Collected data

▼

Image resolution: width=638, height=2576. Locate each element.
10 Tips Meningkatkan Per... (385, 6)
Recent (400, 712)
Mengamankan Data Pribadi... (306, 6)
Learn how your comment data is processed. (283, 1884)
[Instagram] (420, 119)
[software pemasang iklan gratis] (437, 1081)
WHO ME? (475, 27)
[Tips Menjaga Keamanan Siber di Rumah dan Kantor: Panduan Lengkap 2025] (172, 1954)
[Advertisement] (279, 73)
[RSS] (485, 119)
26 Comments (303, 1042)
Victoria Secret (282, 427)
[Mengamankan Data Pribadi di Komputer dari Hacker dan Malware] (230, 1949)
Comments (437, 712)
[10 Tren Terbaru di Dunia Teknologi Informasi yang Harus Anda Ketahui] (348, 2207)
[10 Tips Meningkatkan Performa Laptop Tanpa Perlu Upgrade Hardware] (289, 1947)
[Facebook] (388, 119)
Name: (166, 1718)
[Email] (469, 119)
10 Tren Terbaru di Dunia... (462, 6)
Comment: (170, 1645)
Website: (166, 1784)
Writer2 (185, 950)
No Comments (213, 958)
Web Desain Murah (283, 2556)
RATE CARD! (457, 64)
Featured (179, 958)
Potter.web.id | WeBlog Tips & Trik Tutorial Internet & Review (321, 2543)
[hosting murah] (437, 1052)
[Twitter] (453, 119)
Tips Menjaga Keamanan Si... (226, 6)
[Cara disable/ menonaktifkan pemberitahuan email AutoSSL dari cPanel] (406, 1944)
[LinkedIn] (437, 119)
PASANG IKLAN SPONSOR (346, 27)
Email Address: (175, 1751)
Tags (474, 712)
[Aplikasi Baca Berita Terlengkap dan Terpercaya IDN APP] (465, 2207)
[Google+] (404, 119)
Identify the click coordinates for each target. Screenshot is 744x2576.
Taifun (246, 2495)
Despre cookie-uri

▲

**Work instruction:** Show each line of the records above containing "Dunia".

**Answer space:**
[10 Tren Terbaru di Dunia Teknologi Informasi yang Harus Anda Ketahui] (348, 2207)
10 Tren Terbaru di Dunia... (462, 6)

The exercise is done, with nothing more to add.